Wednesday, May 2, 2018

Berkeleyside – By Frances Dinkelspiel

UC Berkeley plans to build housing for as many as 700 students in People’s Park, the San Francisco Chronicle is reporting.

Chancellor Carol Christ will soon announce the plans, which also includes supportive housing for 100 homeless people and an ample area for open space for the park, according to the newspaper. Berkeleyside has independently confirmed that plans are in the works and that Christ had intended to release the information on May 9.

However, Dan Mogulof, a university spokesman, said Wednesday morning that the article is “not entirely accurate and certainly incomplete.” He said that “plans aren’t finalized and therefore we don’t and can’t have any comment at this point.”

However, an official announcement may come soon, he said.

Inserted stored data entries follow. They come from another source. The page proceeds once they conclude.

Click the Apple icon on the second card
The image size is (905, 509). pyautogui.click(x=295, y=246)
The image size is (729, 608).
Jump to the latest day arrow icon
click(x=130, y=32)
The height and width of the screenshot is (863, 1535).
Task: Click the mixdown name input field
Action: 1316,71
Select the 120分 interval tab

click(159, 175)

“There is a group of senior administrators that has been working hard on the housing issue,” Mogulof said in an email. “I believe that current plans are aiming at an official, comprehensive announcement about the next step in our efforts to address the student housing crisis sometime next week.”

Berkeley Mayor Jesse Arreguín expressed support for the idea of building housing in the park, which celebrated its 49th birthday last weekend.

“For many decades this was the third rail of politics in Berkeley, but today I think there is a desire to look at something different,” Arreguín told the Chronicle.

Arreguín declined to talk to Berkeleyside Wednesday.

Not everyone is so sanguine about the idea of changing People’s Park, which was created after the university — ironically — bought the land in 1968 and demolished the housing on it with the intent of eventually constructing student dorms.

In April 1969, a number of activists, including Michael Delacour and Wendy Schlesinger, went to the lot, planted some grass and flowers, and declared it a park. When the university tried to erect a chain-link fence around the land, protests broke out. Then Gov. Ronald Reagan sent in the National Guard on May 15, 1969, and the fight intensified. With more than 4,000 people gathered around the park, Alameda County Sheriff’s deputies used shotguns to control the crowd, killing James Rector in the process.

“We need housing,” said Osha Neumann, an attorney and advocate for homeless people who designed the 1976 mural depicting the history of the park and Telegraph Avenue that is painted on the side of Amoeba Records near the park. “We need housing for students. We need housing for people who are homeless. I don’t think we need it there.”